■ **The records**:

-------

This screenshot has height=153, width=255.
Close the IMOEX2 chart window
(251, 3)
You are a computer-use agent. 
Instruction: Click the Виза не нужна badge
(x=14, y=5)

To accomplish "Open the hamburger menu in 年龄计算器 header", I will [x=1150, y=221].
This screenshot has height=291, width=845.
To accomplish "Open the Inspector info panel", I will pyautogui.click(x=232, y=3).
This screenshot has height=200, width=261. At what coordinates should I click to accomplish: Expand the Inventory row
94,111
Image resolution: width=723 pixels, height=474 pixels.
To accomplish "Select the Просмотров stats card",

-------

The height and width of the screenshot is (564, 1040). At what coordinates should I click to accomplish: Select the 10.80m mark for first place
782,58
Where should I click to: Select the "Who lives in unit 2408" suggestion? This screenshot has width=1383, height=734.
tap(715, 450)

-------

■ **The problem**: Each line above that includes "will" should be shown.

■ **Written answer**:
To accomplish "Open the hamburger menu in 年龄计算器 header", I will [x=1150, y=221].
To accomplish "Open the Inspector info panel", I will pyautogui.click(x=232, y=3).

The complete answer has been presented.